• SOURCE DATA:

----

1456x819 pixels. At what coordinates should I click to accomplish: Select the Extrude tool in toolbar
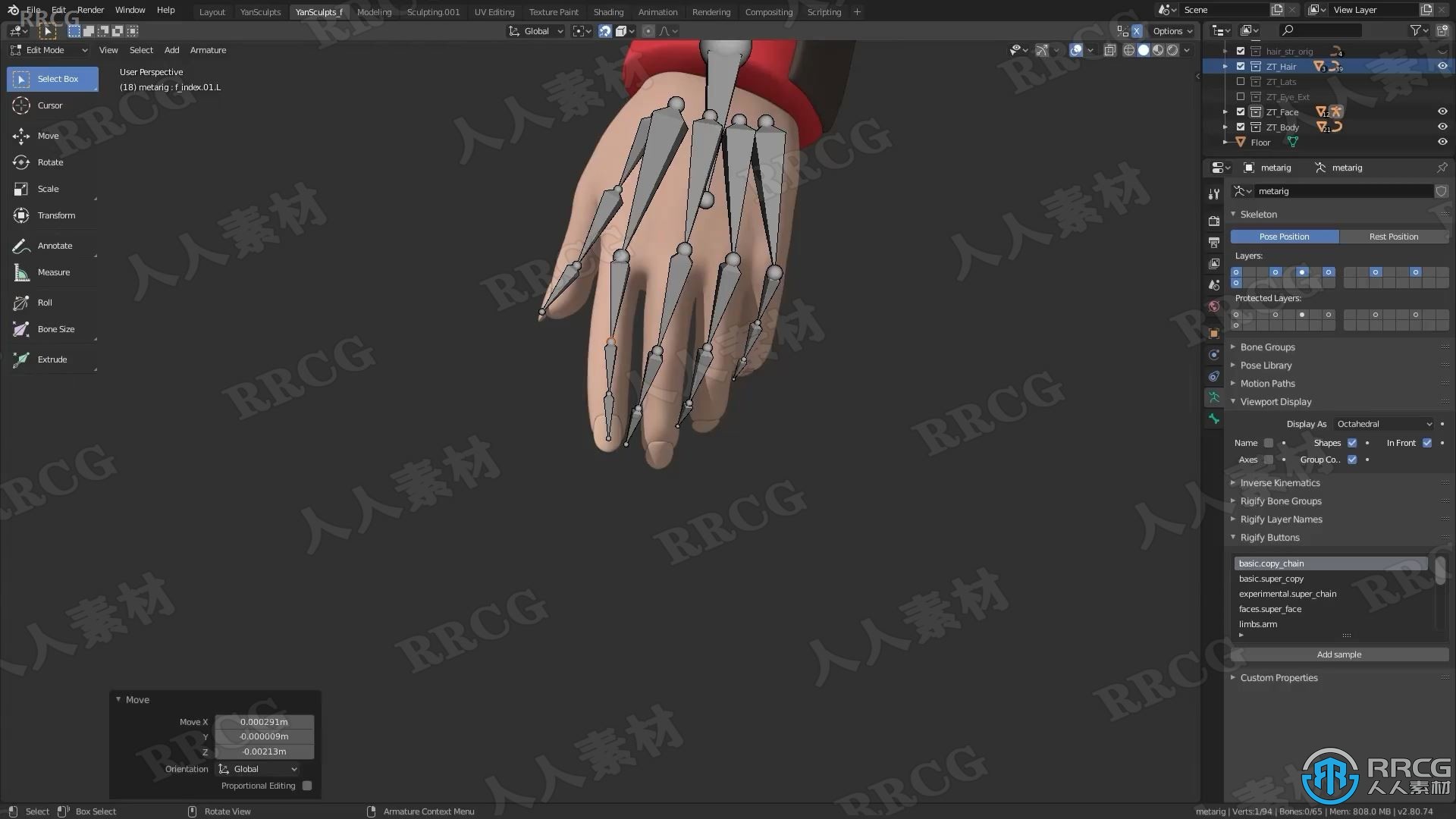(x=52, y=358)
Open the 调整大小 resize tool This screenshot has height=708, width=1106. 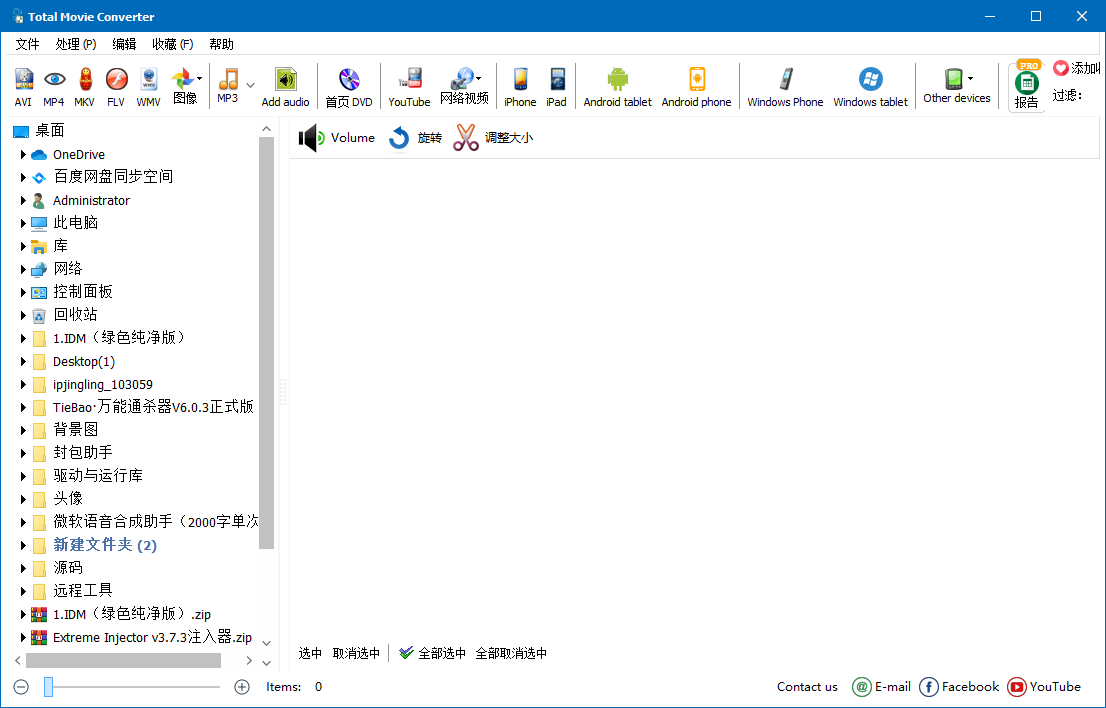494,137
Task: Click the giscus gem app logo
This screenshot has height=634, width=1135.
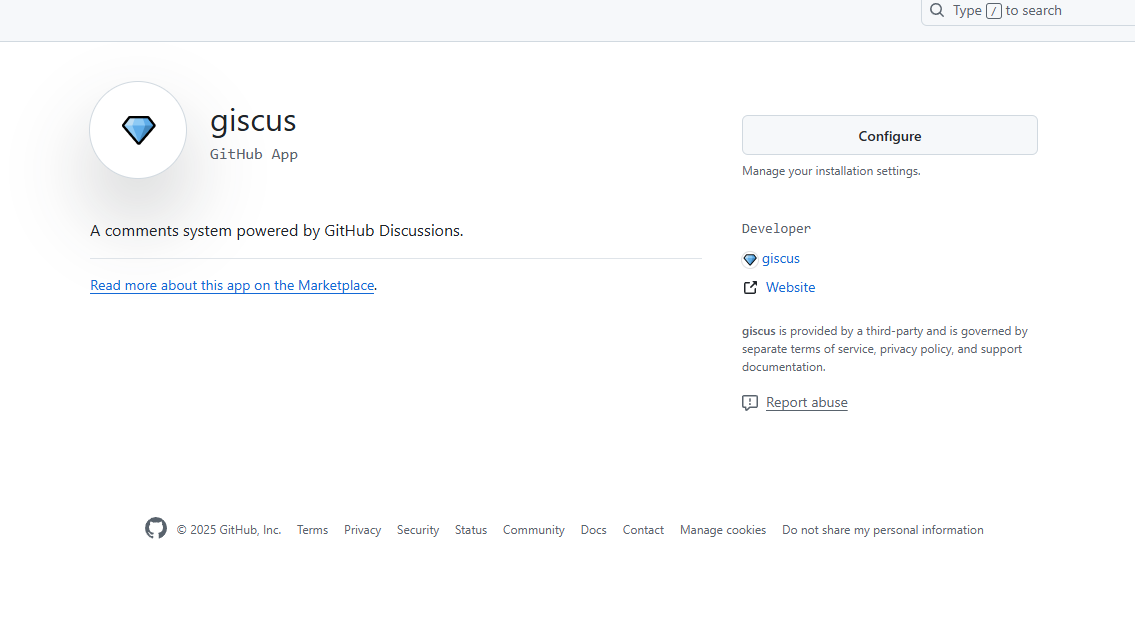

----

• WHAT THE EXERCISE ASKS:
Skip all pictures. Write out only the lines from the one containing "Task: Click the giscus gem app logo" to the end of the listing above, inclusive, exactly as given.

• EXPECTED ANSWER:
Task: Click the giscus gem app logo
This screenshot has height=634, width=1135.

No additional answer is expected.